Les enfants atteints de troubles du spectre autistique (TSA) présentent parfois d’autres pathologies. L’une de ces possibilités est le syndrome de Down, qui est marqué par une déficience intellectuelle. La survenue de ces deux conditions peut présenter des défis particuliers pour les familles. Dans une interview accordée au Réseau interactif de l’autisme (RIA), George T. Capone, M.D., directeur de la clinique du syndrome de Down à l’Institut Kennedy Krieger de Baltimore, dans le Maryland, explique comment la combinaison de ces conditions peut affecter les enfants, et comment elles peuvent être traitées.

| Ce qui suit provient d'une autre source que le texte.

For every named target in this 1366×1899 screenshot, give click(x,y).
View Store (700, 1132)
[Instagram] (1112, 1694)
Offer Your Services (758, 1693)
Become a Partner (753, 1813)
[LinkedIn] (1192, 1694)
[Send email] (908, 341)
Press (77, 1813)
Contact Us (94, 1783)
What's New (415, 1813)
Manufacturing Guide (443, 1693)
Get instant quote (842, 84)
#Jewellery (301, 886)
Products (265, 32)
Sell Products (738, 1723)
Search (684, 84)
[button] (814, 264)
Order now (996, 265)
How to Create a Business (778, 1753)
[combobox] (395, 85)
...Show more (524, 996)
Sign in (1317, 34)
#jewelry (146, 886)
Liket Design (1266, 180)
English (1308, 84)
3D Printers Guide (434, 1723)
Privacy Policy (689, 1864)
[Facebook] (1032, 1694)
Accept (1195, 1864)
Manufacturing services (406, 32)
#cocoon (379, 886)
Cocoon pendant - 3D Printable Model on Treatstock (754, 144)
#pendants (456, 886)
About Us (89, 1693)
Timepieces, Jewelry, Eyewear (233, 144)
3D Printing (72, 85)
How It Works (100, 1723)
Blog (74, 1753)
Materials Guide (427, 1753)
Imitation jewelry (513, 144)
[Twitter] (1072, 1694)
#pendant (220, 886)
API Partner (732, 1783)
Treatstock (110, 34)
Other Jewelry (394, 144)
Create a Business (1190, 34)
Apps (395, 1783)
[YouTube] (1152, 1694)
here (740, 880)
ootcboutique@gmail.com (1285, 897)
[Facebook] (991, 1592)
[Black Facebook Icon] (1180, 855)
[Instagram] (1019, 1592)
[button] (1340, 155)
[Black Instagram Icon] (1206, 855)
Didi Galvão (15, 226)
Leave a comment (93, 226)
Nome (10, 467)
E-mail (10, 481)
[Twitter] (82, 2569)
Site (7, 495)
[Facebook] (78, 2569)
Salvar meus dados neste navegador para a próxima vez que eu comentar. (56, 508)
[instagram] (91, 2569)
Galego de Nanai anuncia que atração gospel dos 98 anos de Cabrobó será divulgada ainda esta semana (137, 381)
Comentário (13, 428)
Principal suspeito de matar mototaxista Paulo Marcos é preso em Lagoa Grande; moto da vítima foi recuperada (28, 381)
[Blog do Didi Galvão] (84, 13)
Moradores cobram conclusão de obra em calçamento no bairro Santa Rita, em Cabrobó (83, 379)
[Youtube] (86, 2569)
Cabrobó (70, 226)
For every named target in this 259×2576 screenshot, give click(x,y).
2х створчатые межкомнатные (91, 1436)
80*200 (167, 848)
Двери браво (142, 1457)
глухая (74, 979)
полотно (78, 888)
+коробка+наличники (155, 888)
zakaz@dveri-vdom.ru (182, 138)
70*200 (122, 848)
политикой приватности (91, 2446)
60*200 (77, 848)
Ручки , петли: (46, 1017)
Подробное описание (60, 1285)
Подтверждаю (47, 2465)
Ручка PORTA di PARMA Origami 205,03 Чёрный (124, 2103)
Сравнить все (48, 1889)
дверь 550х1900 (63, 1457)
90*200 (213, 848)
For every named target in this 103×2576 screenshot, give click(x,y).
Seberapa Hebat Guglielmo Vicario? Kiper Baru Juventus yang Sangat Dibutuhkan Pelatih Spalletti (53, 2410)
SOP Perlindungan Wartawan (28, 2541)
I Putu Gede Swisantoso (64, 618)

RIAN : Quelle est la fréquence des TSA chez les enfants atteints du syndrome de Down ?
Dr. Capone : Je ne peux pas le dire avec certitude, mais quelque part entre 5 et 10 % des enfants atteints du syndrome de Down peuvent répondre aux critères d’un état autistique.
IAN : Pourquoi certains enfants atteints du syndrome de Down sont-ils susceptibles d’être autistes ?
Dr. Capone : Personne ne connaît vraiment la réponse à cette question. Les gens l’ont abordé de plusieurs points de vue différents. Certains pensent que c’est lié à certaines des conditions médicales cooccurrentes. Ce serait probablement vrai dans le cas des spasmes infantiles, un type d’épilepsie observé chez les très jeunes enfants, qui sont associés à des comportements du spectre autistique comme résultat à long terme. Il semblerait que, quel que soit le mécanisme, il soit lié à la façon dont les gènes du chromosome 21 interagissent avec d’autres gènes sur les 22 autres paires de chromosomes, ce qui entraîne une organisation différente du cerveau par rapport aux enfants trisomiques au développement typique. (Les personnes atteintes du syndrome de Down ont une copie supplémentaire du chromosome 21).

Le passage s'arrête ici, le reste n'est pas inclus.